What Are The Different Types?

1) Single-use catheters (also known as intermittent catheters, self-catheters) – these are discreet and designed for ease-of use for patients or the healthcare professional who is using them.  Lots of brands have different styles or varieties to fit a patients need, and they often come looking like tampons or lipstick, meaning patients can easily hide them from the public eye.  Most are self-lubricated, but the ones used in a hospital setting aren’t and need to be lubricated prior to use.   These are good for on-the-go use and can be disposed of in either a normal waste bin or a sanitary item bin, and because of the many different styles and types available, it is easy to find one to suit your needs.  Personally, I found catheterising on the whole incredibly painful and tricky to use.  The other cons are that they are an infection risk, may require you to be in all sorts of positions to use easily (which might be a struggle in a public loo) and it takes time to be able to do it without the use of a mirror.

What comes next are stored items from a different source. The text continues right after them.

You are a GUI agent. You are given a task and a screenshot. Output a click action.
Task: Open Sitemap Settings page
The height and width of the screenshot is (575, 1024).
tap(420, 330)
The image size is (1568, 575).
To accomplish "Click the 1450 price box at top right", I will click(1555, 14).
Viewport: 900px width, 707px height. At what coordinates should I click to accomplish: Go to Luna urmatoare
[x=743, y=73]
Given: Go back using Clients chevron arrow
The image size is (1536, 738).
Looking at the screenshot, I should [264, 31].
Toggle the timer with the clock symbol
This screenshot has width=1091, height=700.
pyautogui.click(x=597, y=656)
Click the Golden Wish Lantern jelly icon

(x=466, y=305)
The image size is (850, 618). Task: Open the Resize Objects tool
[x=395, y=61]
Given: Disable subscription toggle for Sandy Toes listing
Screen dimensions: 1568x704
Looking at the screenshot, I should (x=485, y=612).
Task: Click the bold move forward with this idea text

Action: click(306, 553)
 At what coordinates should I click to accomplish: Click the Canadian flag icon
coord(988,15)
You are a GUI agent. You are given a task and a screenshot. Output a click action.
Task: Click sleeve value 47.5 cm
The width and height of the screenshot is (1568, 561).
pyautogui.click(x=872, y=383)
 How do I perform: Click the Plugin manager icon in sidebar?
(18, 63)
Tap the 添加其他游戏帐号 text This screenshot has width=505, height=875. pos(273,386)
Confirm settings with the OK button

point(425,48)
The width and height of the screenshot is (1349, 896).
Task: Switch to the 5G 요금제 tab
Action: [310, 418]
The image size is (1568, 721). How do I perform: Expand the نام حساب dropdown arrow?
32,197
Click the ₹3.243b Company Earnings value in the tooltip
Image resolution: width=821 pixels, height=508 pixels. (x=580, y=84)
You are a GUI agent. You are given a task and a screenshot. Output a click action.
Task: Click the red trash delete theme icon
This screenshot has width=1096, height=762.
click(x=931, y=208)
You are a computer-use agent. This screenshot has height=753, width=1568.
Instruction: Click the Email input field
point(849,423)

2) Indwelling catheters – these are inserted into a patients bladder through the urethra, and as will all catheters there is a male and female version.  Once the thing flexible tube is inserted into a bladder, a small balloon is filled with water and this keeps it from falling out of the bladder neck.  This is done externally – the catheter tube has one valve to connect the drainage bag, and one where a small syringe can be used to fill or empty the balloon.  Although you may feel it being inserted, which is quite normal for catheters, once it is in you shouldn’t feel it.  The drainage bag will often be secured to your leg and they come in all sorts of sizes and types.  You can even get things such as night stands so instead of having to keep it strapped to your leg whilst you sleep, it is in a better position.  The good thing about these is that you (obviously) won’t be needing to use the toilet, and I had my first one fitted when I had a missed kidney infection that saw me stuck on the toilet for hours.  Once the infection was cured, it allowed my bladder time to heal and rest and I had it for about 8 weeks.  It was easy to change the bags and wear comfortably, but I struggled to get it to be hidden under clothes and it was quite easy to be pulled and cause some discomfort.  Most indwelling catheters can be left in for 12 weeks before needing to be changed, and are commonly used post-surgery when patients are unable to get out of bed for a short period of time, or after bladder surgery where it needs to heal.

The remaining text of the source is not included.